[<prev] [next>] [<thread-prev] [thread-next>] [day] [month] [year] [list]
Message-ID: <1497889426.4654.7.camel@redhat.com>
Date: Mon, 19 Jun 2017 12:23:46 -0400
From: Jeff Layton <jlayton@...hat.com>
To: Andrew Morton <akpm@...ux-foundation.org>,
Al Viro <viro@...IV.linux.org.uk>, Jan Kara <jack@...e.cz>,
tytso@....edu, axboe@...nel.dk, mawilcox@...rosoft.com,
ross.zwisler@...ux.intel.com, corbet@....net,
Chris Mason <clm@...com>, Josef Bacik <jbacik@...com>,
David Sterba <dsterba@...e.com>,
"Darrick J . Wong" <darrick.wong@...cle.com>,
Stephen Rothwell <sfr@...b.auug.org.au>
Cc: Carlos Maiolino <cmaiolino@...hat.com>,
Eryu Guan <eguan@...hat.com>,
David Howells <dhowells@...hat.com>,
Christoph Hellwig <hch@...radead.org>,
linux-fsdevel@...r.kernel.org, linux-mm@...ck.org,
linux-ext4@...r.kernel.org, linux-xfs@...r.kernel.org,
linux-btrfs@...r.kernel.org, linux-block@...r.kernel.org
Subject: Re: [PATCH v7 00/22] fs: enhanced writeback error reporting with
errseq_t (pile #1)

SOURCE DATA:
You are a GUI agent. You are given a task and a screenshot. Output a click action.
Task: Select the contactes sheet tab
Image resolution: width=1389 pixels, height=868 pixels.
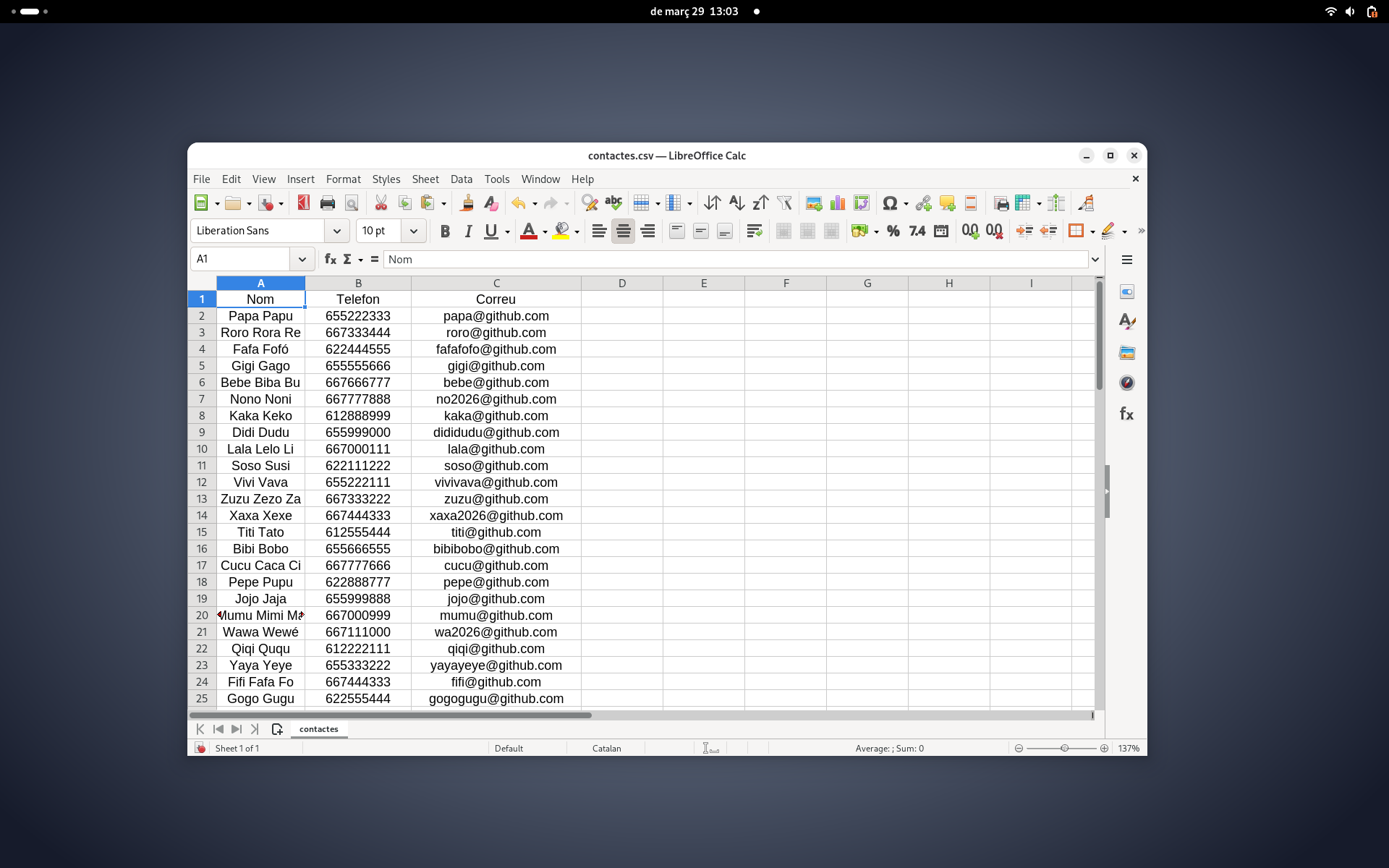(318, 729)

WORK TO DO: In the mailing-list header, what feature does the subject line say the patch series brings to fs?

SOLUTION TO THE EXERCISE: Enhanced writeback error reporting with errseq_t.